Single by Vijay, Anirudh Ravichander

from the album Beast
- Language: Tamil
- Released: 19 March 2022
- Recorded: 2021–2022
- Studio: Albuquerque Records, Chennai Panchathan Record Inn and AM Studios, Chennai Strings 7 Studio, Chennai YRF Studios, Mumbai Sai Sharavanam, Chennai
- Genre: Dance, pop, jazz, Baila music, Hawaiian music
- Length: 3:28
- Label: Sun Pictures, Sun TV (publisher)
- Composer: Anirudh Ravichander
- Lyricist: Ku Karthik
- Producer: Anirudh Ravichander

Beast track listing
- "Arabic Kuthu"; "Jolly O Gymkhana"; "Beast Mode";

Music video
- "Jolly O Gymkhana" on YouTube

= Jolly O Gymkhana =

"Jolly O Gymkhana" is an Indian Tamil-language song composed by Anirudh Ravichander and written by Ku. Karthik, which was sung by Vijay, for the soundtrack album of the 2022 film Beast. The film, directed by Nelson, Starring Vijay and Pooja Hegde, the film is produced by Kalanithi Maran under the studio Sun Pictures. After the huge success of the film's first single "Arabic Kuthu", the expectations for the second was also highly increased.

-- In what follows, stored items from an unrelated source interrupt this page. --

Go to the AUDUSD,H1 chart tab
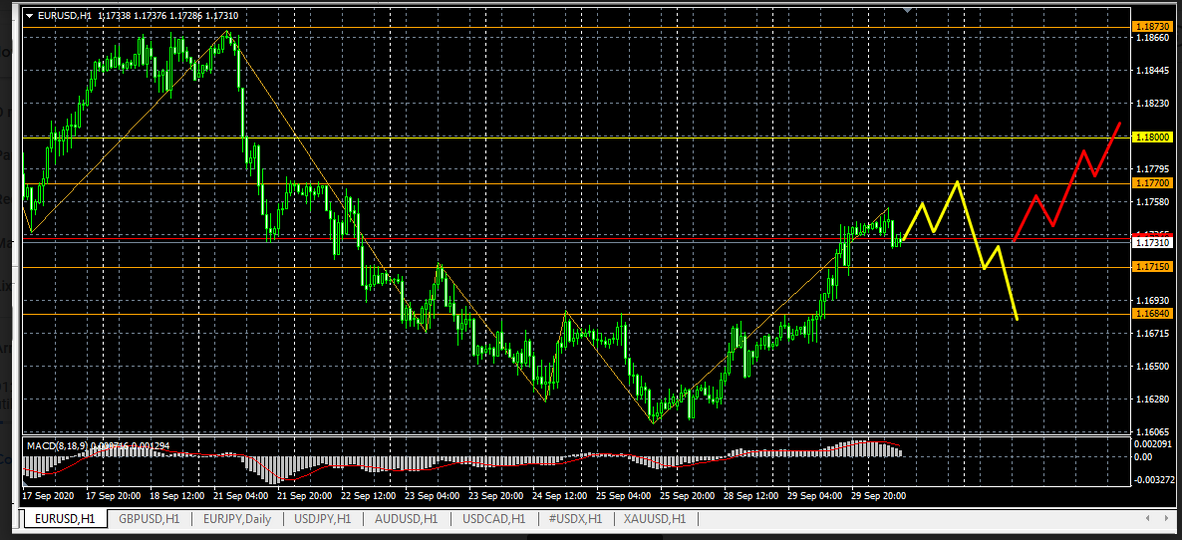 tap(406, 519)
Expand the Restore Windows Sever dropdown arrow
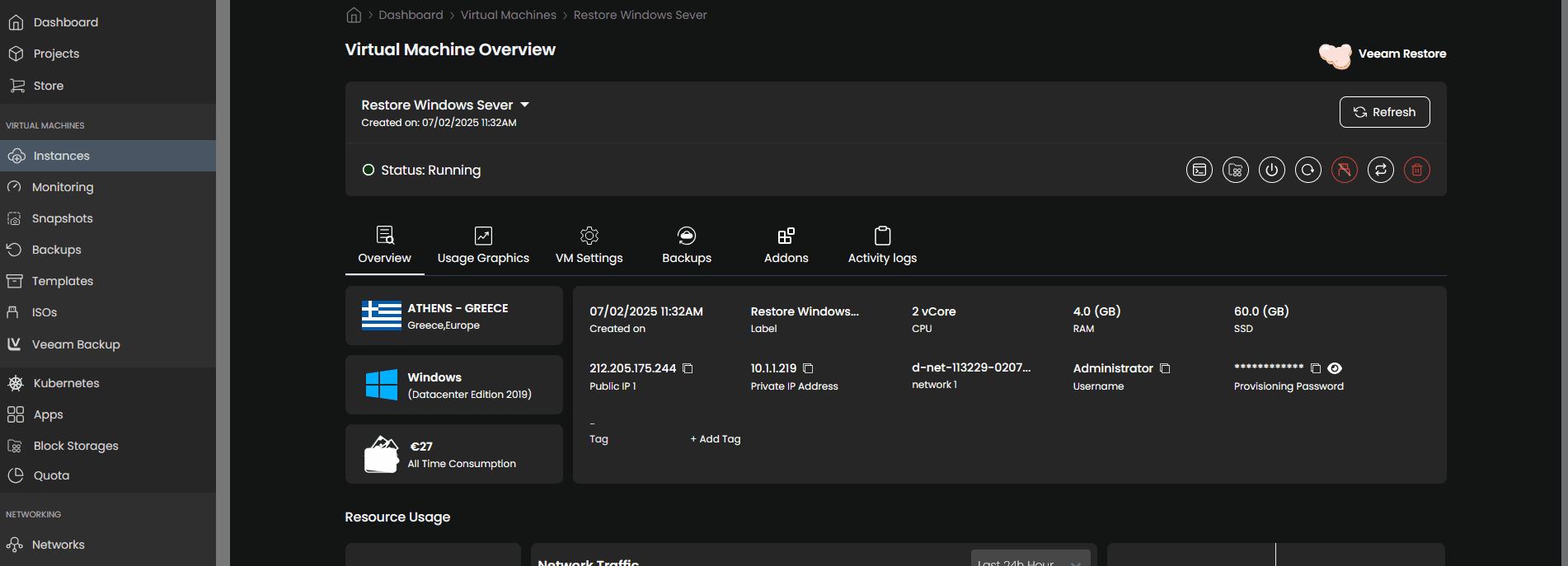 [x=524, y=105]
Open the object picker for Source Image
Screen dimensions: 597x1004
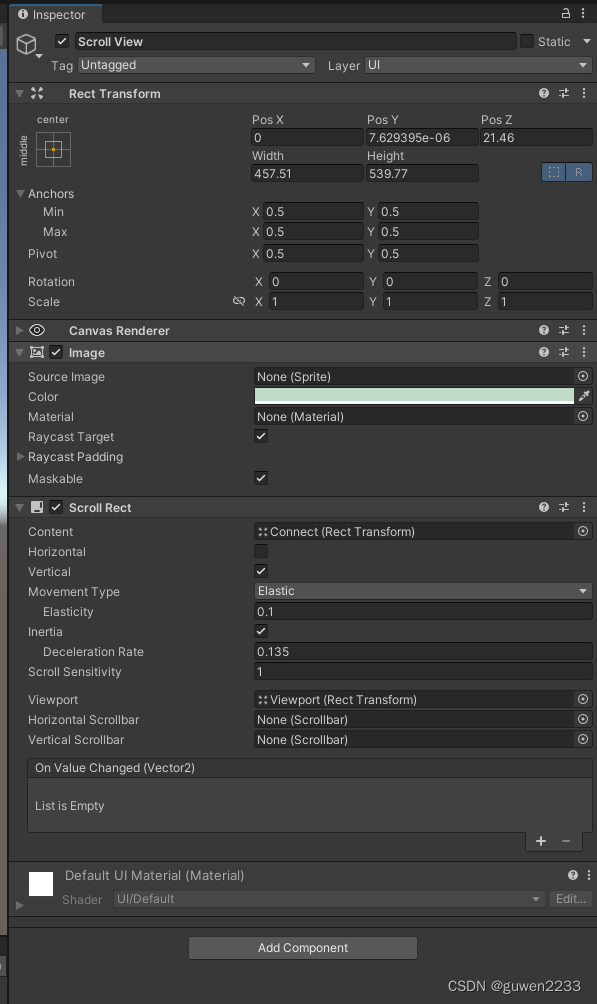(583, 376)
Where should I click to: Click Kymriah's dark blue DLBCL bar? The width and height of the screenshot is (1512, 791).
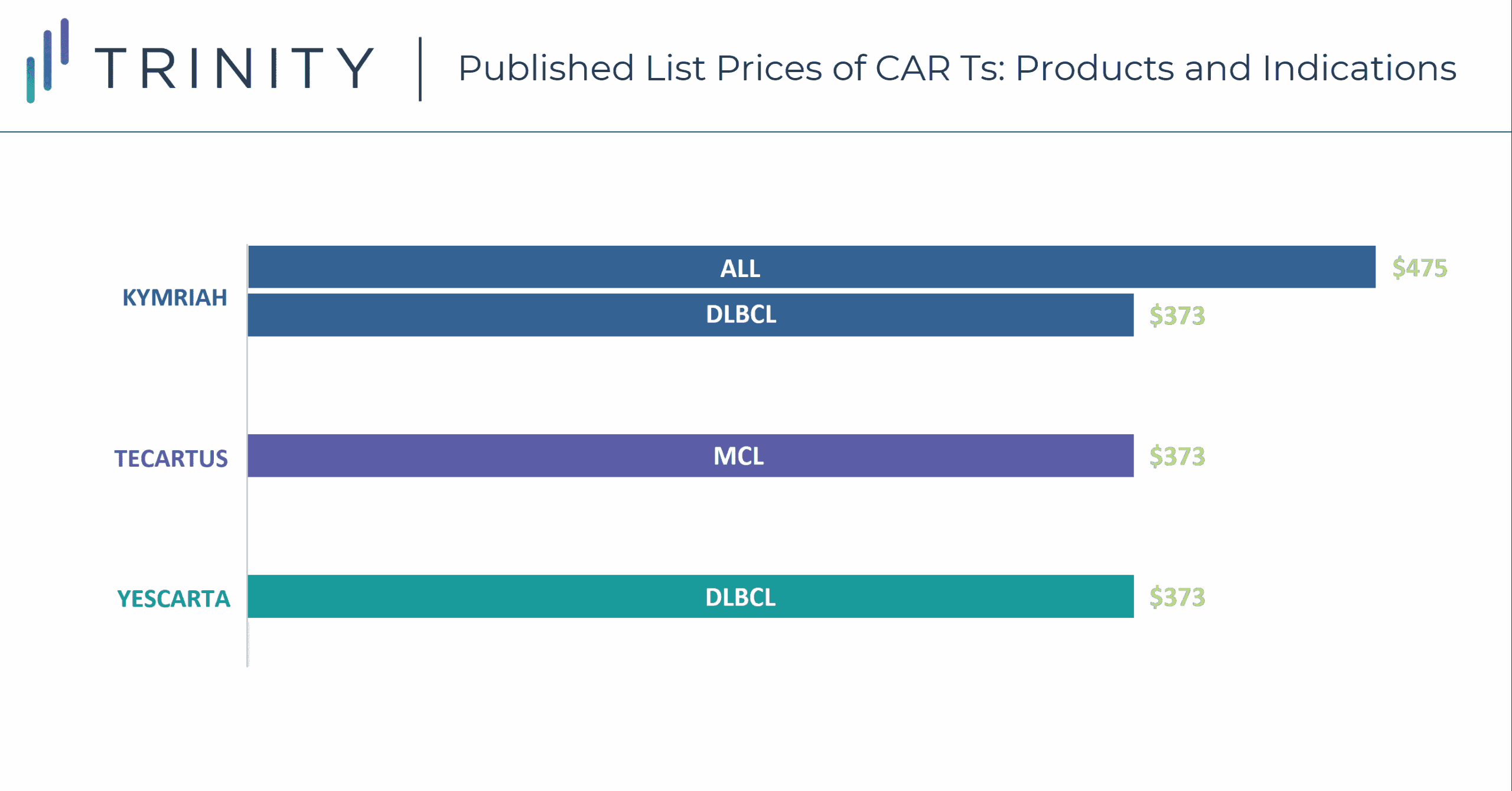tap(690, 315)
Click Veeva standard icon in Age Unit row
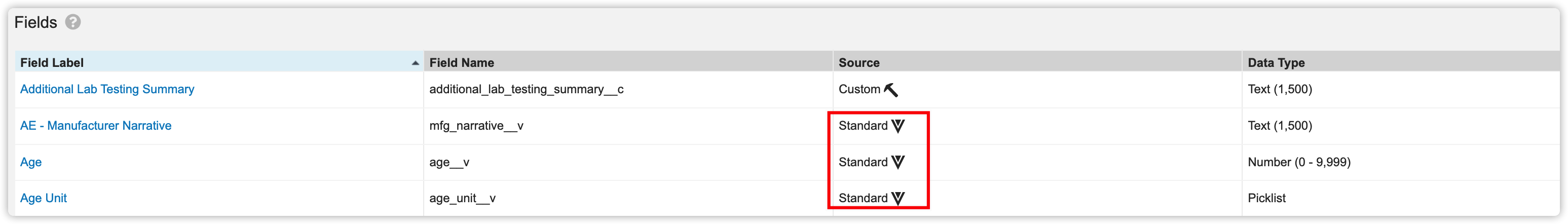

It was released on 19 March 2022 (released on YouTube as a lyrical video song) as the second single from the album. The full video song, featuring visuals directly from the film, was released on 2 May 2022 on YouTube. The song was also released in Hindi, Telugu, Malayalam and Kannada under the same title. The hook step dance involving Vijay and Hegde, became popular. The song's success inspired the title of the film of a 2024 film.

== Composition ==
This film marks Anirudh's third collaboration with Vijay after Kaththi (2014) and Master (2021), and with Nelson after Kolamaavu Kokila (2018) and Doctor (2021). Anirudh composed the tracks during mid-July 2021.

In August 2021, Vijay was reported to sing this track in his subsequent third collaboration with Anirudh as a singer, after "Selfie Pulla" from Kaththi (2014) and "Kutti Story" from Master (2021). Anirudh said to lyricist Ku Karthik that, the team wanted a celebratory and fun number for the film, and he got to know that he was the songwriter for one of the tracks in the film. This marked Vijay's 35th song, and Karthik's 50th film.

After Karthik penned its lyrics, the tune was composed within 30 minutes and Vijay recorded the vocals for the song in the morning, before the song shoot. According to Karthik, "Jolly O Gymkhana" translates to "come on, let’s be jolly together". In an interview to a media channel, Karthik explained the significance of the song that one should overcome the negative situations in life and live to the fullest. Karthik said that director Nelson simply wanted an enjoyable track and he completed the track within 30 minutes. "We were keen on doing a fun song with elements of what’s trending currently. Unlike people who heard songs on TVs and radios, today’s generation watches them on the internet and we were keen on catering to that crowd", he added.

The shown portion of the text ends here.